Exercise set:
[1] In the curriculum web planning guide, how many curriculum web examples does the packet contain?
[2] Continue the curriculum web planning guide, starting right after its last sentence.

** Source document follows **

Curriculum Web Planning Tool:
Extending Early Mathematics Knowledge Through
Planned Learning Experiences Around Books

Books offer staff a powerful tool for expanding young children’s mathematical vocabulary and for supporting their developing mathematical knowledge. The learning does not need to stop with books! Staff can plan other experiences to extend the mathematical concepts that are introduced when reading a book. The curriculum web planning tool is a useful way to carefully consider other classroom opportunities to deepen young children’s mathematical knowledge. Staff should read the book themselves before reading it to children. Plan to read the book to the children before doing the activities on the webs.

This packet contains four curriculum web examples and a blank curriculum web, which early childhood education staff can use for planning. Refer to Finding the Math in Books for examples of children’s books that are rich in mathematical content. Use the curriculum web planning tool to record additional math experiences for the children in your classroom.

The four curriculum webs in this packet are based on these books:

A brief description of each book is included on the following page.

 

Chicken Soup with Rice: A Book of Months by Maurice Sendak
Although often described as a book to teach the months of the year and seasons, this book has many math concepts. As children hear all the different things to do with chicken soup with rice each month, they can be introduced to spatial vocabulary—position words—about where to eat chicken soup or where the soup bowls are found. The repeating words “once” and “twice” provide an opportunity to learn about the small numbers “one” and “two.” Children are exposed to patterns by hearing the same phrase at the end of each month’s rhyme about chicken soup with rice.

Go, Dog. Go! by P. D. Eastman
This is a fun-filled book with lots of colorful illustrations and simple, repeating phrases describing dogs doing all kinds of activities. While following the dogs’ different adventures, children can count, compare sizes, and learn about spatial directions and speed.

Round Is a Mooncake: A Book of Shapes by Roseanne Thong
In this brightly illustrated story told in simple rhyme, a young Chinese girl identifies the shapes of many objects found in her home and neighborhood. The objects are a wonderful mix of things familiar and, for some readers, not so familiar—for example, square boxes that contain pizza or dim sum. In addition to providing opportunities for children to identify shapes, the book is an introduction to the Chinese culture.

The Very Hungry Caterpillar by Eric Carle
This classic children’s book tells the story of a caterpillar and what he eats in the one week before he builds a cocoon and, two weeks later, turns into a butterfly! In addition to providing many opportunities for children to practice counting and comparing size, the story line offers other topics that can be used for planning other mathematical learning experiences in the classroom.

** End of Source document **
** Excerpted data follows **

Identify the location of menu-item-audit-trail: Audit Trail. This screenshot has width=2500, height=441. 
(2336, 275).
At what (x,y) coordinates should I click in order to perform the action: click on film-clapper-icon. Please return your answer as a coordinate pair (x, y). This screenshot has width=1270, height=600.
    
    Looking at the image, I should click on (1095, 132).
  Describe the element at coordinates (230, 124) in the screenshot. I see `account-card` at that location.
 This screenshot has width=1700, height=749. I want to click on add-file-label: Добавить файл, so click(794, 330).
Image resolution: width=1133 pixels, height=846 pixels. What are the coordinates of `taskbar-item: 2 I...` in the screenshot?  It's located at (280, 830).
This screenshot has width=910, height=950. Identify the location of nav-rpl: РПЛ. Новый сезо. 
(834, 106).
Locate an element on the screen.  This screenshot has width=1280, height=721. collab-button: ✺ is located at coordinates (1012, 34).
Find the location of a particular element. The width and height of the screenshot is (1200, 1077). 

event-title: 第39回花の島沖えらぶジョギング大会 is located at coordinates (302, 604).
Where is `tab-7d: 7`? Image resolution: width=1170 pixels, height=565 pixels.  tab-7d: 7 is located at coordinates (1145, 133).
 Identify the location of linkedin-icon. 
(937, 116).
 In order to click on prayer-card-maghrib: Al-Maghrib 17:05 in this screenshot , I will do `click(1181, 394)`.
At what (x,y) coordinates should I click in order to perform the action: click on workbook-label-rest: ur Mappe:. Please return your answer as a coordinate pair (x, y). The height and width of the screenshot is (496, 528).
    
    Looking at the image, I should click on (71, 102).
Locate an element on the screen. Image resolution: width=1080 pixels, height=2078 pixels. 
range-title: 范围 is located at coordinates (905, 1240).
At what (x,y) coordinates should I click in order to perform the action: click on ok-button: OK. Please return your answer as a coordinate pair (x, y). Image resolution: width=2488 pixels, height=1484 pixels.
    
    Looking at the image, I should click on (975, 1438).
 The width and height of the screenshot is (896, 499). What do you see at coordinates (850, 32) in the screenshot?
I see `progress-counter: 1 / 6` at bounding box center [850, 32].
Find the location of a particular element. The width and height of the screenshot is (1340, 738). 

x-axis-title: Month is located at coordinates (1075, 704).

** End of Excerpted data **

Exercise responses:
[1] Four, along with one blank curriculum web.

[2]
 

Small Group Activity
Read the book to the children, emphasizing the math vocabulary and opposites presented in the text. Encourage children to use the spatial vocabulary as you discuss the book (around, again, fast, away, on top, up/down, in/out, over/under). After children become familiar with the book and vocabulary, ask them to describe where dogs are as you read together. Point out the shapes in the illustrations. Call attention to the repeating sequence: “Hello!” “Hello!” “Do you like my hat?” “I do not.” “Good-by!” “Good-by!”
Questions or Comments:
Which dogs are going up? Down? In? Out?
Where are the dogs now? (under the tree, in the water, etc.)
What shape do the wheels look like?
What do you think she is going to say now? What will he say?

Block Area
Put out blocks, toy cars, road signs, and other accessories in the block area. Suggest the children set up a track that shows how the dogs in the book might drive to the dog party. Talk with the children about their block constructions using the spatial vocabulary from the book and other spatial terms such as beside and next to.
Questions or Comments:
You are driving the car under the bridge and over the ramp.
You are going fast. What would it look like to go slow?

 

Finding the Math in . . .
Go, Dog. Go! by P.D Eastman

Art Area/Small Group Activity

Help the children make their own hats like the dog party hats in the book. (Go to http://theparentsite.com/family/paperhats.htm for directions for making hats.) Have the children decorate their hats. Read the book, and put on the hats at the end of the story when the dogs arrive at the party. Together recite the sequence of “Hello, hello, etc.”
Questions or Comments:
We are folding the paper from bottom to top. Now we are making a fold in the middle. Look! What shape is your hat?

 

Outdoor Area
Set up an obstacle course outside with objects such as big cardboard boxes, tables, traffic cones, ropes, and hula hoops that children can move over, under, around, up and down, and in and out of. Start with three or four tasks. First, go through the course yourself and describe what you are doing; then have the children try.
Questions or Comments:
First, I step over the jump rope and then walk around the cone.
Pilar is going into the box. Now she is coming out of the box.
You are going under the table.

 

 

Family Bulletin Board

We have been reading Go, Dog. Go! and learning about position words. Try making an obstacle course at home. For example you can use a wastebasket to walk around, a broom to step over, and a table to crawl under. As you bring your child to school, talk about the routes you take: We go down the hill and turn next to the gas station.

New words to talk about:
up/down, in/out, over/under, top/bottom, around, next to, beside, circle, triangle, right/left

 

  

**Remember, staff should always read the book themselves, read the book to the children, and then scaffold to other activities**

 

Block/Manipulative/Art Area
Take photos of your community. Enlarge and hang them in the block area. Stock the area with blocks and items that are the same shapes as those in the photos. Discuss the various shapes in the photos and the children’s structures/pictures.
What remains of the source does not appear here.